El corazón de un buen diagnóstico no reside en contar aciertos, sino en «cartografiar concepciones». El objetivo es detectar cuáles son las ideas erróneas más importantes y persistentes que tiene el alumnado sobre lo que va a aprender. Para ello, son muy útiles herramientas como:

  • Preguntas bisagra: Cuestiones diseñadas para que la respuesta de toda la clase permita al profesorado decidir si puede avanzar o si necesita reforzar un concepto clave.
  • Ítems diagnósticos de dos niveles: Un formato donde cada estudiante primero elige una opción en un test y, en segundo lugar, justifica su elección. Las opciones incorrectas están diseñadas para representar errores conceptuales comunes, por lo que el patrón de errores nos ofrece una información valiosísima.

Finalmente, todo este proceso debe culminar en un buen feedback que sea accionable, es decir, que modifique lo que el alumnado hace después y lo haga pronto.


Una buena práctica: la evaluación por dimensiones del Proyecto Roma

Si bien la evaluación de contenidos curriculares puede tener un espacio limitado, la prioridad debe ser conocer a cada estudiante de una manera integral. Un ejemplo excelente de cómo llevar esto a la práctica es el modelo de evaluación que propone el Proyecto Roma, articulado en torno a cuatro dimensiones fundamentales del ser humano.

Este enfoque no somete al alumnado a un test de conocimientos, sino que ofrece a quien ejerce la tutoría una matriz de desarrollo para observar y comprender el punto de partida real de cada persona. Las dimensiones que propone son:

  1. Cognición y Metacognición (Piensa): Evalúa cómo procesa la información cada estudiante. Observamos su capacidad de percepción, atención, memoria, organización espacial y temporal, y planificación. No preguntamos "¿cuánto sabes de historia?", sino "¿cómo organizas los hechos en el tiempo?" o "¿eres capaz de planificar los pasos para una tarea?".
  2. Lenguaje (Se comunica): Analiza las distintas formas de comunicación. Incluye la capacidad de nombrar y conversar, la fluidez lectora, la estructuración de la escritura y el uso del pensamiento lógico-matemático y la expresión artística.
  3. Afectividad (Siente, Ama): Se centra en el desarrollo socioemocional. Valora el conocimiento de normas, el desarrollo de valores como el respeto o la responsabilidad, la autoestima, la tolerancia a la frustración y la valoración de las diferencias.
  4. Movimiento (Actúa): Observa el conocimiento del propio cuerpo, las praxias (tanto finas como gruesas) y, fundamentalmente, el grado de autonomía a nivel físico, personal, social y moral. Valoramos si pide ayuda cuando la necesita, cómo se adapta a los imprevistos o si asume la responsabilidad de sus actos.

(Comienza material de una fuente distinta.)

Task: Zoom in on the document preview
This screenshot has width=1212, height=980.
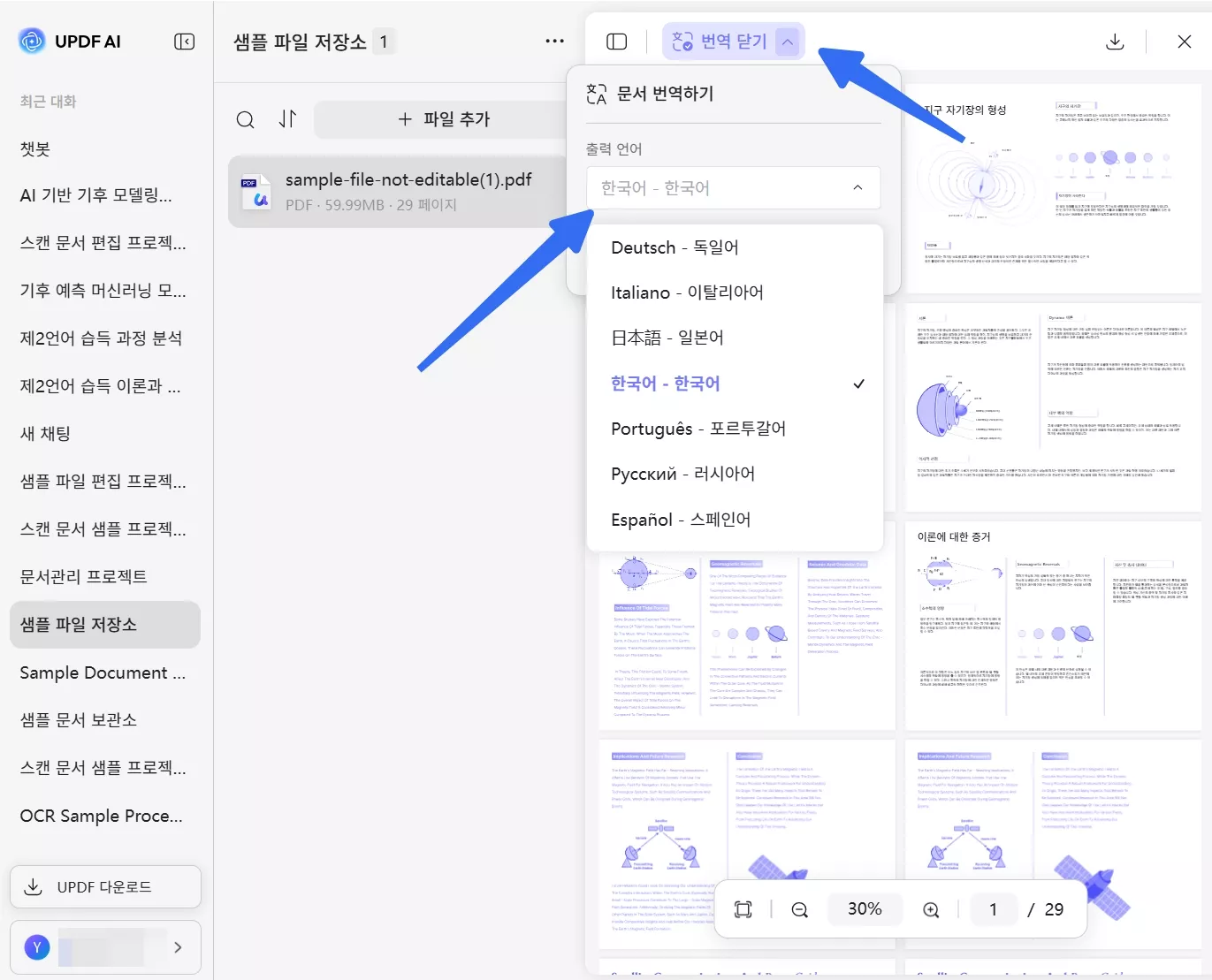Action: click(930, 908)
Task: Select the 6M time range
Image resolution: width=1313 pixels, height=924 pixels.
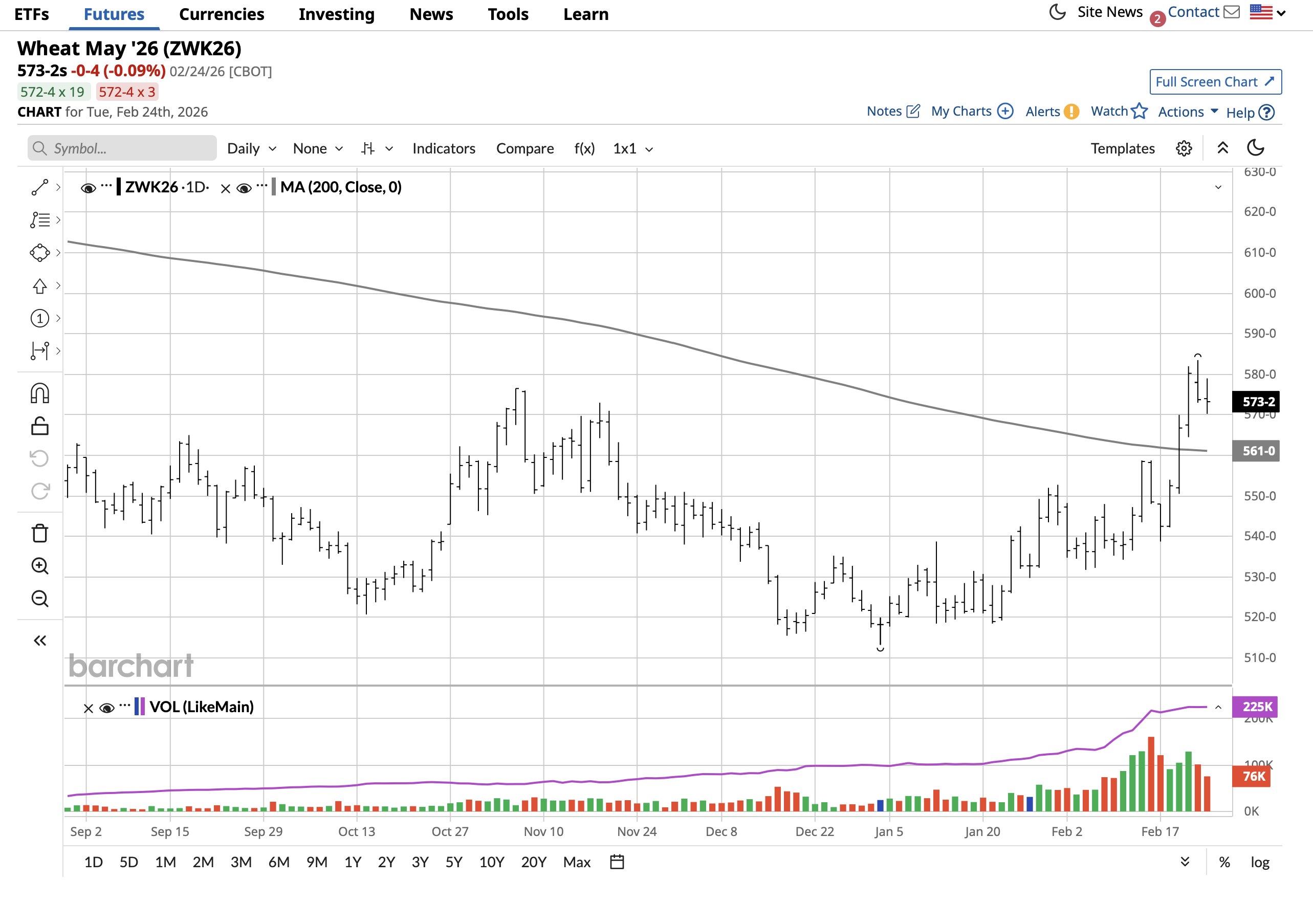Action: [x=278, y=862]
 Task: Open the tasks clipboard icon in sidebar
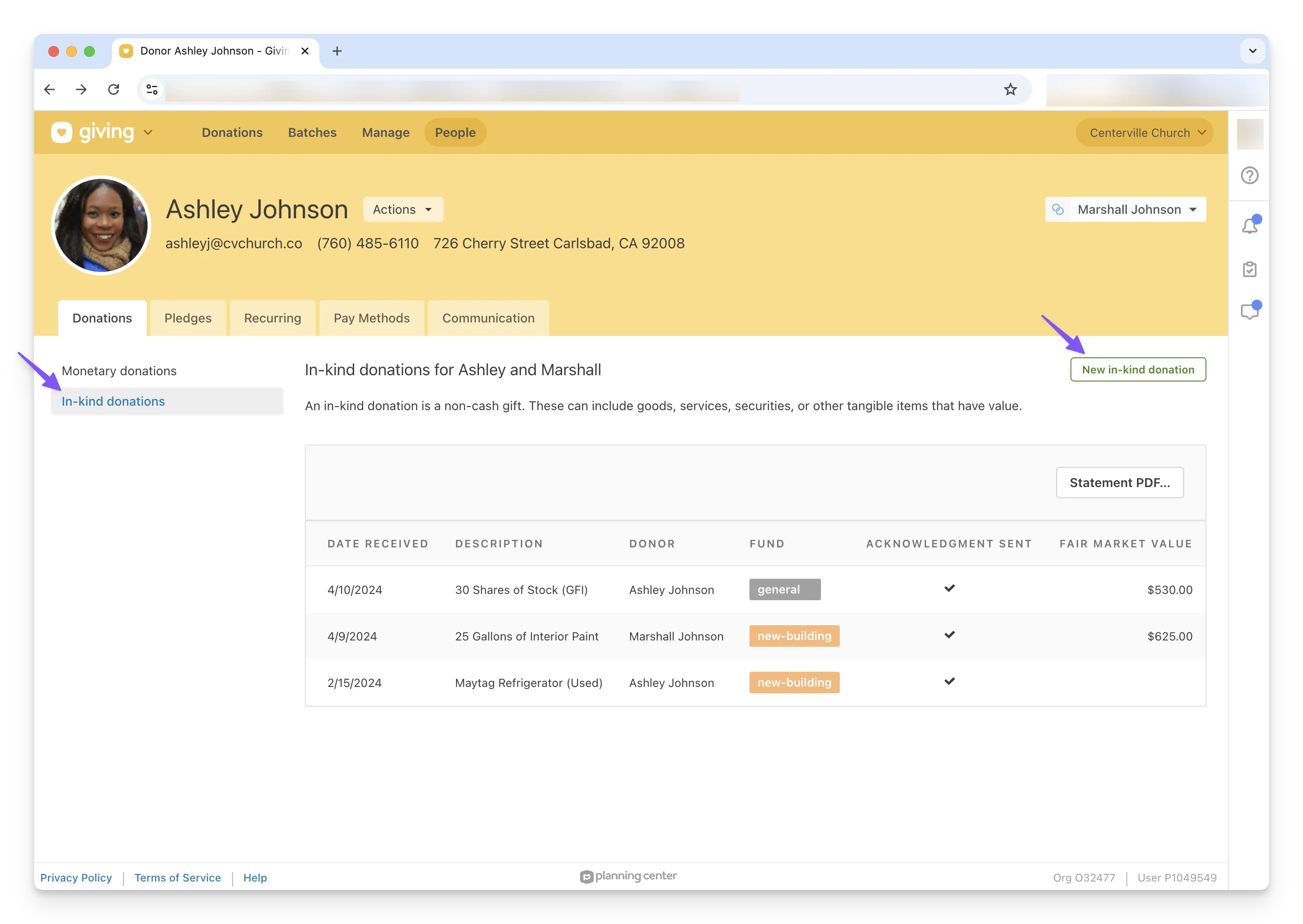coord(1249,269)
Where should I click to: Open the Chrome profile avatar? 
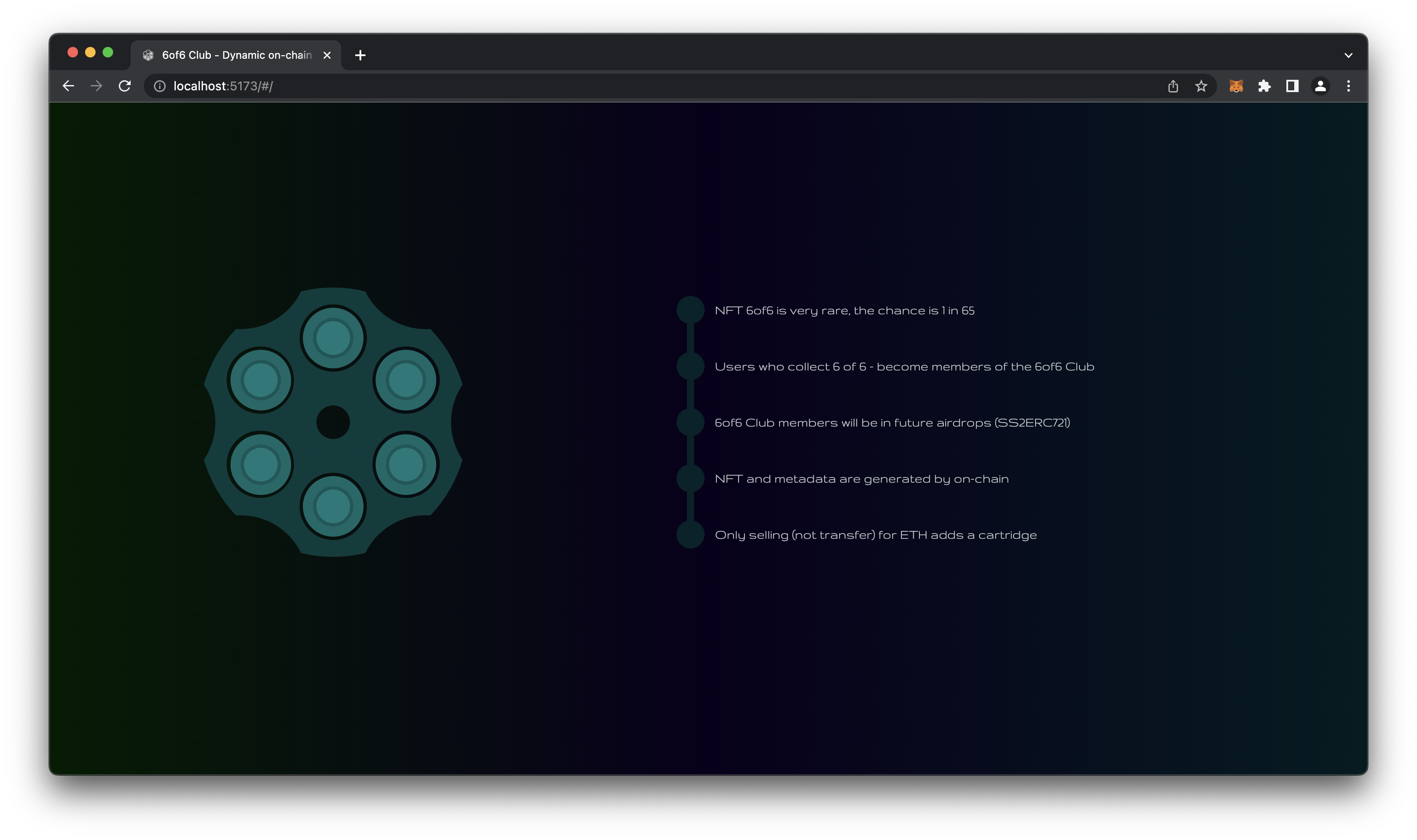point(1320,86)
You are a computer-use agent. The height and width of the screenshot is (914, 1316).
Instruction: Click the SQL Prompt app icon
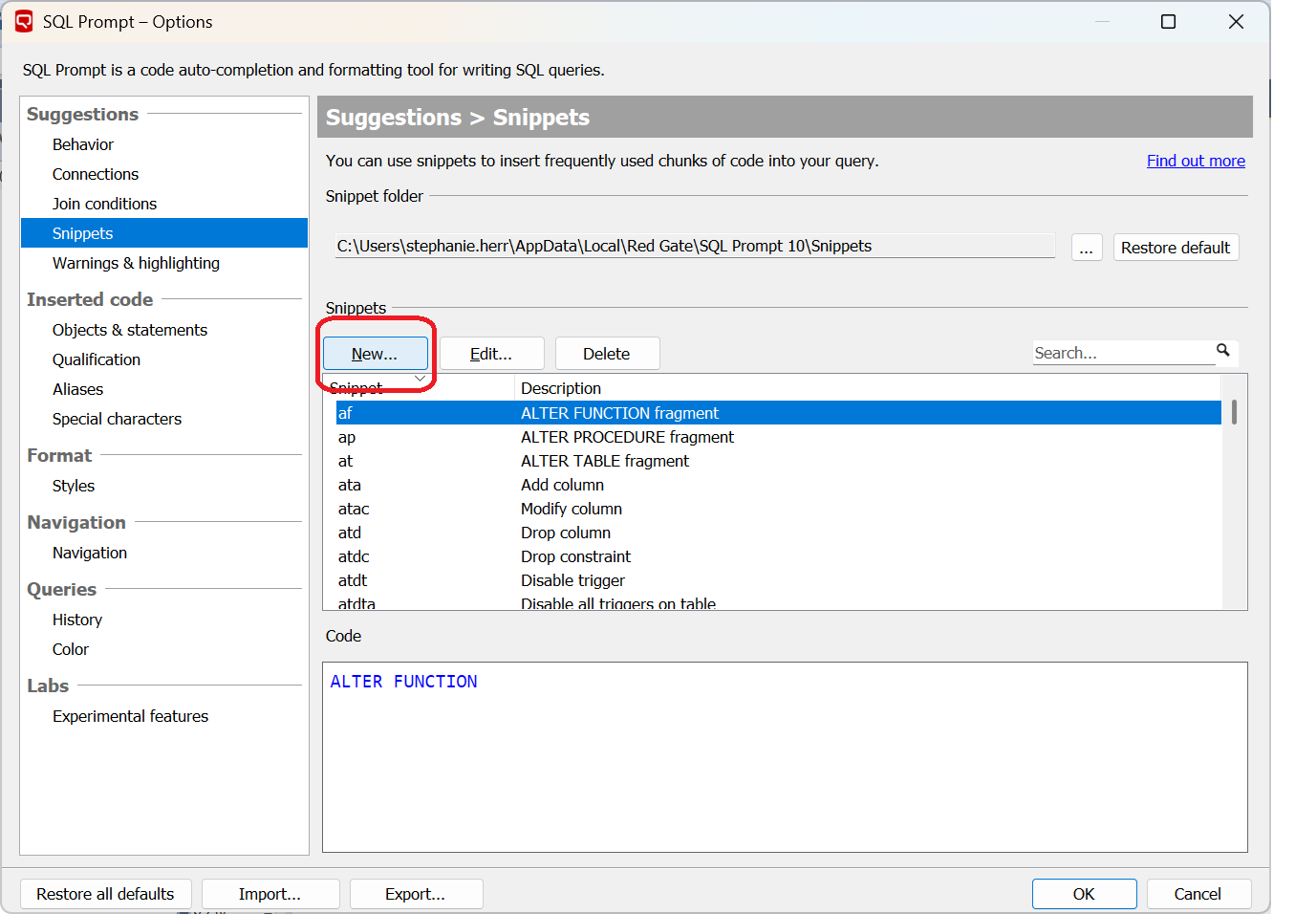(24, 21)
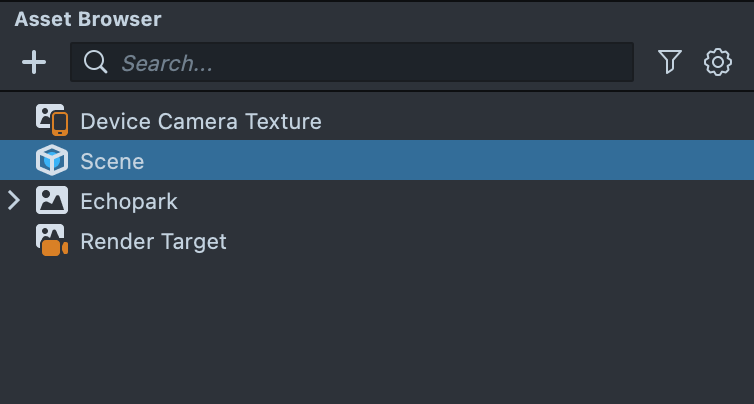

En ESTE ENLACE [Matriz de desarollo del alumnado] puedes descargar una plantilla para la evaluación de acuerdo con la propuesta del Proyecto Roma


Conclusión: un diagnóstico para conocer, no para clasificar

Abandonar la idea de la evaluación inicial como un mero filtro de contenidos es un paso crucial hacia una pedagogía más inclusiva y efectiva. El enfoque que nos propone Juan Fernández nos brinda los principios teóricos: usar la evaluación para activar el pensamiento, detectar errores conceptuales y ofrecer una retroalimentación útil. El modelo del Proyecto Roma, por su parte, nos ofrece una herramienta práctica y holística para aplicar estos principios, permitiéndonos construir un perfil completo del alumnado.

Al centrarnos en estas dimensiones, evitamos los peligros de prejuzgar o de bajar las expectativas por barreras que pueden ser lingüísticas o contextuales en lugar de competenciales. En definitiva, una buena evaluación diagnóstica nos proporciona la información que realmente importa: no qué saben, sino cómo piensan, sienten, comunican y actúan, que es la verdadera materia prima sobre la que construiremos el aprendizaje.